日本シリーズ初先発のソフトバンク千賀滉大投手(24)は、最高の舞台を心の底から楽しんだ。「たくさん人が入って声援が心地よかった」。初回、力みまくって2四球で2死一、二塁のピンチを迎えたが、宮崎を三ゴロで切り抜けた。7回4安打1失点。「調子はあまりよくなかった」という中、「育成出身バッテリー」の甲斐と頭をひねり、最速152キロの直球と代名詞のお化けフォーク、スライダーに時々カーブを交え、DeNA打線を翻弄(ほんろう)した。

 この日、一塁側スタンドには愛知・蒲郡市から千賀の両親と祖母、妹が駆けつけた。甲斐の母小百合さん(50)も大分から駆けつけており、千賀の母和江さん(47)と抱き合って喜びを分かち合った。甲斐を女手ひとつで育てた小百合さんは「こんな舞台に一緒に立てるなんて。この時期になると毎年、クビになるかとドキドキしていたのに」と、涙を流した。和江さんも「入団したときはお互い3年持つかなって話していたのに」と息子たちの姿を頼もしそうに見つめた。

 10年育成ドラフト4位が千賀、6位が甲斐だった。日本シリーズ第1戦の舞台となったヤフオクドームで、この日2人と同期の育成伊藤大が戦力外通告を受けた。同年支配下ドラフトの星野、坂田も今年で解雇された。そんな厳しい世界ではい上がり、生き残り、主役の座をつかんだ。

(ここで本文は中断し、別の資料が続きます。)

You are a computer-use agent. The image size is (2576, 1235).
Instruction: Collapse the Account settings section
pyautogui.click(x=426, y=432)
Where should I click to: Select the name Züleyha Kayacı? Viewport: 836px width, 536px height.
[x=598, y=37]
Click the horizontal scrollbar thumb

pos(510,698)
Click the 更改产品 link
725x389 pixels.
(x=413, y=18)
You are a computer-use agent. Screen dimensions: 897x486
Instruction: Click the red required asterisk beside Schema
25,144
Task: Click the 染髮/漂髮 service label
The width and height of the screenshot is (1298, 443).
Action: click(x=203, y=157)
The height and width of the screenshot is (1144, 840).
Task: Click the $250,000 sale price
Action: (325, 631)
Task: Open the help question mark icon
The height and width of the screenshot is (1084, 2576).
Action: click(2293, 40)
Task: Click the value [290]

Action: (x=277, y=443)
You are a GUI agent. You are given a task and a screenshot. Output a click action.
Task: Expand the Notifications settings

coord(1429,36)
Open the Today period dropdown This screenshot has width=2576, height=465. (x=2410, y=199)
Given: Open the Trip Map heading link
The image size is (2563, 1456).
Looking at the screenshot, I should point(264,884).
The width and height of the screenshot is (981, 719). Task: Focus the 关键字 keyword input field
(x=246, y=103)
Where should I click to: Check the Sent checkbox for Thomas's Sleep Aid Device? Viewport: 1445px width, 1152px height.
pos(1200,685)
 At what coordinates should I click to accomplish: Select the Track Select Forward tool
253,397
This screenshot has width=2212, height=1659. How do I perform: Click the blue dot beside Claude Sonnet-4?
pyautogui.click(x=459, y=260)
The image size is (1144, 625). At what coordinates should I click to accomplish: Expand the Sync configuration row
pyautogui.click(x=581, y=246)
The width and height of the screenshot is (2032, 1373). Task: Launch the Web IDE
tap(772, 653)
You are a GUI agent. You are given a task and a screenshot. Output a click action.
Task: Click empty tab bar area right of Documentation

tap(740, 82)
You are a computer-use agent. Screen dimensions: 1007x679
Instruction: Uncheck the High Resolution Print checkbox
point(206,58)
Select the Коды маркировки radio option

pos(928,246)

 CSファイナルでは第2戦先発も日本シリーズでは第1戦に抜てきされた。工藤監督は「1戦目を何が何でも取りたかった。球の力もあり、フォークもあるので」と説明。千賀がつくった流れに乗り一気に日本一を奪回する。【石橋隆雄】

 ▼千賀がシリーズ初先発で初勝利を挙げた。育成ドラフト出身選手が日本シリーズで勝ったのは、09年山口鉄也(巨人)が日本ハムとの第5戦、11年山田大樹(ソフトバンク)が中日との第5戦で記録して以来3人目。先発では山田に次いで2人目だ。育成ドラフト以外の育成出身では09年第3戦のオビスポ(巨人)、10年第2戦のチェン(中日)も勝っている。